Stored records
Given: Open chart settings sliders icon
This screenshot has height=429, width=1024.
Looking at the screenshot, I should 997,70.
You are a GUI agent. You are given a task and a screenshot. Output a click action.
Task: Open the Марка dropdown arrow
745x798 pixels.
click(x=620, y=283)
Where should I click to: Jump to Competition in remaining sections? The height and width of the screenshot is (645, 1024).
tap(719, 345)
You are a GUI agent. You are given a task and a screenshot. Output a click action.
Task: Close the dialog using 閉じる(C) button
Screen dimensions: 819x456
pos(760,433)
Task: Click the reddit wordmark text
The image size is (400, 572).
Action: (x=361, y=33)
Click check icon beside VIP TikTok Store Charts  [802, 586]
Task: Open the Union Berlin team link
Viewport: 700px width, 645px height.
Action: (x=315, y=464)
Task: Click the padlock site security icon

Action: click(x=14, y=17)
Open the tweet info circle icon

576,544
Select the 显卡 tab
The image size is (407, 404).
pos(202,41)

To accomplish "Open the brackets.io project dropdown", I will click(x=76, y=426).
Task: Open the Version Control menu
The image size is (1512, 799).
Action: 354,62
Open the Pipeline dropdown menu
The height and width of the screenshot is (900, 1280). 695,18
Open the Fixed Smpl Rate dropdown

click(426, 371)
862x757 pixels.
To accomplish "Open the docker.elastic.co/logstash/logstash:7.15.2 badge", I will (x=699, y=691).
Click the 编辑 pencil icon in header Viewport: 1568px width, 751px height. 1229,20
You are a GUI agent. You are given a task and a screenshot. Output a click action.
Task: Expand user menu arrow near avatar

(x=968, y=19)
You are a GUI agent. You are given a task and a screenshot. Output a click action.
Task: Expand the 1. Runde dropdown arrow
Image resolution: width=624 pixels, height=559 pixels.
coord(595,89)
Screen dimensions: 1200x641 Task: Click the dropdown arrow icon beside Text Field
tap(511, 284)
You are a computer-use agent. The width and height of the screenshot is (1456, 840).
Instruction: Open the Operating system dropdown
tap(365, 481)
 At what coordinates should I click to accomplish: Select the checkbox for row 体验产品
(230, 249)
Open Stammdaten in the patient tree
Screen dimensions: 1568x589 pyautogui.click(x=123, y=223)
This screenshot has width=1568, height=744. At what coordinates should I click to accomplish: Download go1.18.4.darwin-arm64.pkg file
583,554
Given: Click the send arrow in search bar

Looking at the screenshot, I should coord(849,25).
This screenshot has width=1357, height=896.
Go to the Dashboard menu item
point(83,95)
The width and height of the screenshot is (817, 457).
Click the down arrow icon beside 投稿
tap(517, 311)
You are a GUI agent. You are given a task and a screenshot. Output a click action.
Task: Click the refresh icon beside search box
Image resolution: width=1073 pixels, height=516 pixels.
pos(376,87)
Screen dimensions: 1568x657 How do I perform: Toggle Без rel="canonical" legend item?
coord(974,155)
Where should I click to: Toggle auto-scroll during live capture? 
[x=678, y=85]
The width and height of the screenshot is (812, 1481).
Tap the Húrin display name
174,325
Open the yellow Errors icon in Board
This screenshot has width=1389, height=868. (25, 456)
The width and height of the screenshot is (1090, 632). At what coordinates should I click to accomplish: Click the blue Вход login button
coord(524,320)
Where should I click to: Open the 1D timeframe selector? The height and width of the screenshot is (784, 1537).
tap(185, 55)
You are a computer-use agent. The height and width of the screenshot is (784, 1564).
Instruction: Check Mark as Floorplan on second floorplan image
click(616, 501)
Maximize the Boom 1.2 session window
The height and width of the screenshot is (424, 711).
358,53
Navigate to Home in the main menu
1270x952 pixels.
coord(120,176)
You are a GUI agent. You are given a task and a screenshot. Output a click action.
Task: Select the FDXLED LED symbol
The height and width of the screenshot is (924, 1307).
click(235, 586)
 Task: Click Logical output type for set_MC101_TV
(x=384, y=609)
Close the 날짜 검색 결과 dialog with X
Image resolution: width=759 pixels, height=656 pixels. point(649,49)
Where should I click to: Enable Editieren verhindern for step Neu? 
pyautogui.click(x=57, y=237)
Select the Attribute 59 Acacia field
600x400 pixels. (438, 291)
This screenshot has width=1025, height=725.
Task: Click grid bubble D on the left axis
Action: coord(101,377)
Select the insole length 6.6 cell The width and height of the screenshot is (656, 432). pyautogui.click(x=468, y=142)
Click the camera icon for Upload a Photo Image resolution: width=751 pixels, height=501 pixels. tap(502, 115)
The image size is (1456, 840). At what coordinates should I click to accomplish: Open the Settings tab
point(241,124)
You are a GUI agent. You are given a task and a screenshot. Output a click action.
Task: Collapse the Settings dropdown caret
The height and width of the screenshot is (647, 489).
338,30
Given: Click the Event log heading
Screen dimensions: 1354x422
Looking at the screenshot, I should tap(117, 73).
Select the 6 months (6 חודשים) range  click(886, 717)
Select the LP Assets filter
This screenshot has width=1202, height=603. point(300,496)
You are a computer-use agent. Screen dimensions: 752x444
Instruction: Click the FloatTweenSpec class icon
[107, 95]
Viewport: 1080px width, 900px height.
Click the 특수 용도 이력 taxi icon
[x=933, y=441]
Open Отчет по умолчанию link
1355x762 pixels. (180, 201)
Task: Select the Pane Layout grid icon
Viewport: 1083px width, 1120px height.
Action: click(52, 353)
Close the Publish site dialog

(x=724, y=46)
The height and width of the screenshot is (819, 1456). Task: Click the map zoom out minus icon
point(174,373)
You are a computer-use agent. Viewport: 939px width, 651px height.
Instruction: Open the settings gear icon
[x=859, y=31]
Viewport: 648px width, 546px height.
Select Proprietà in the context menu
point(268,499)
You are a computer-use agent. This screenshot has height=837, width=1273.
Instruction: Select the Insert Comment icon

## EXERCISE OBJECTIVE
Rewrite the material above, swapping every "GUI agent" for "interface agent" and leaving everything else as it is.

## FINISHED TASK
Given: Open chart settings sliders icon
This screenshot has height=429, width=1024.
Looking at the screenshot, I should 997,70.
You are a interface agent. You are given a task and a screenshot. Output a click action.
Task: Open the Марка dropdown arrow
745x798 pixels.
click(x=620, y=283)
Where should I click to: Jump to Competition in remaining sections? The height and width of the screenshot is (645, 1024).
tap(719, 345)
You are a interface agent. You are given a task and a screenshot. Output a click action.
Task: Close the dialog using 閉じる(C) button
Screen dimensions: 819x456
pos(760,433)
Task: Click the reddit wordmark text
The image size is (400, 572).
Action: (x=361, y=33)
Click check icon beside VIP TikTok Store Charts  [802, 586]
Task: Open the Union Berlin team link
Viewport: 700px width, 645px height.
Action: (x=315, y=464)
Task: Click the padlock site security icon

Action: click(x=14, y=17)
Open the tweet info circle icon

576,544
Select the 显卡 tab
The image size is (407, 404).
pos(202,41)

To accomplish "Open the brackets.io project dropdown", I will click(x=76, y=426).
Task: Open the Version Control menu
The image size is (1512, 799).
Action: 354,62
Open the Pipeline dropdown menu
The height and width of the screenshot is (900, 1280). 695,18
Open the Fixed Smpl Rate dropdown

click(426, 371)
862x757 pixels.
To accomplish "Open the docker.elastic.co/logstash/logstash:7.15.2 badge", I will (x=699, y=691).
Click the 编辑 pencil icon in header Viewport: 1568px width, 751px height. 1229,20
You are a interface agent. You are given a task and a screenshot. Output a click action.
Task: Expand user menu arrow near avatar

(x=968, y=19)
You are a interface agent. You are given a task and a screenshot. Output a click action.
Task: Expand the 1. Runde dropdown arrow
Image resolution: width=624 pixels, height=559 pixels.
coord(595,89)
Screen dimensions: 1200x641 Task: Click the dropdown arrow icon beside Text Field
tap(511, 284)
You are a computer-use agent. The width and height of the screenshot is (1456, 840).
Instruction: Open the Operating system dropdown
tap(365, 481)
 At what coordinates should I click to accomplish: Select the checkbox for row 体验产品
(230, 249)
Open Stammdaten in the patient tree
Screen dimensions: 1568x589 pyautogui.click(x=123, y=223)
This screenshot has width=1568, height=744. At what coordinates should I click to accomplish: Download go1.18.4.darwin-arm64.pkg file
583,554
Given: Click the send arrow in search bar

Looking at the screenshot, I should coord(849,25).
This screenshot has width=1357, height=896.
Go to the Dashboard menu item
point(83,95)
The width and height of the screenshot is (817, 457).
Click the down arrow icon beside 投稿
tap(517, 311)
You are a interface agent. You are given a task and a screenshot. Output a click action.
Task: Click the refresh icon beside search box
Image resolution: width=1073 pixels, height=516 pixels.
pos(376,87)
Screen dimensions: 1568x657 How do I perform: Toggle Без rel="canonical" legend item?
coord(974,155)
Where should I click to: Toggle auto-scroll during live capture? 
[x=678, y=85]
The width and height of the screenshot is (812, 1481).
Tap the Húrin display name
174,325
Open the yellow Errors icon in Board
This screenshot has width=1389, height=868. (25, 456)
The width and height of the screenshot is (1090, 632). At what coordinates should I click to accomplish: Click the blue Вход login button
coord(524,320)
Where should I click to: Open the 1D timeframe selector? The height and width of the screenshot is (784, 1537).
tap(185, 55)
You are a computer-use agent. The height and width of the screenshot is (784, 1564).
Instruction: Check Mark as Floorplan on second floorplan image
click(616, 501)
Maximize the Boom 1.2 session window
The height and width of the screenshot is (424, 711).
358,53
Navigate to Home in the main menu
1270x952 pixels.
coord(120,176)
You are a interface agent. You are given a task and a screenshot. Output a click action.
Task: Select the FDXLED LED symbol
The height and width of the screenshot is (924, 1307).
click(235, 586)
 Task: Click Logical output type for set_MC101_TV
(x=384, y=609)
Close the 날짜 검색 결과 dialog with X
Image resolution: width=759 pixels, height=656 pixels. point(649,49)
Where should I click to: Enable Editieren verhindern for step Neu? 
pyautogui.click(x=57, y=237)
Select the Attribute 59 Acacia field
600x400 pixels. (438, 291)
This screenshot has width=1025, height=725.
Task: Click grid bubble D on the left axis
Action: coord(101,377)
Select the insole length 6.6 cell The width and height of the screenshot is (656, 432). pyautogui.click(x=468, y=142)
Click the camera icon for Upload a Photo Image resolution: width=751 pixels, height=501 pixels. tap(502, 115)
The image size is (1456, 840). At what coordinates should I click to accomplish: Open the Settings tab
point(241,124)
You are a interface agent. You are given a task and a screenshot. Output a click action.
Task: Collapse the Settings dropdown caret
The height and width of the screenshot is (647, 489).
338,30
Given: Click the Event log heading
Screen dimensions: 1354x422
Looking at the screenshot, I should tap(117, 73).
Select the 6 months (6 חודשים) range  click(886, 717)
Select the LP Assets filter
This screenshot has width=1202, height=603. point(300,496)
You are a computer-use agent. Screen dimensions: 752x444
Instruction: Click the FloatTweenSpec class icon
[107, 95]
Viewport: 1080px width, 900px height.
Click the 특수 용도 이력 taxi icon
[x=933, y=441]
Open Отчет по умолчанию link
1355x762 pixels. (180, 201)
Task: Select the Pane Layout grid icon
Viewport: 1083px width, 1120px height.
Action: click(52, 353)
Close the Publish site dialog

(x=724, y=46)
The height and width of the screenshot is (819, 1456). Task: Click the map zoom out minus icon
point(174,373)
You are a computer-use agent. Viewport: 939px width, 651px height.
Instruction: Open the settings gear icon
[x=859, y=31]
Viewport: 648px width, 546px height.
Select Proprietà in the context menu
point(268,499)
You are a computer-use agent. This screenshot has height=837, width=1273.
Instruction: Select the Insert Comment icon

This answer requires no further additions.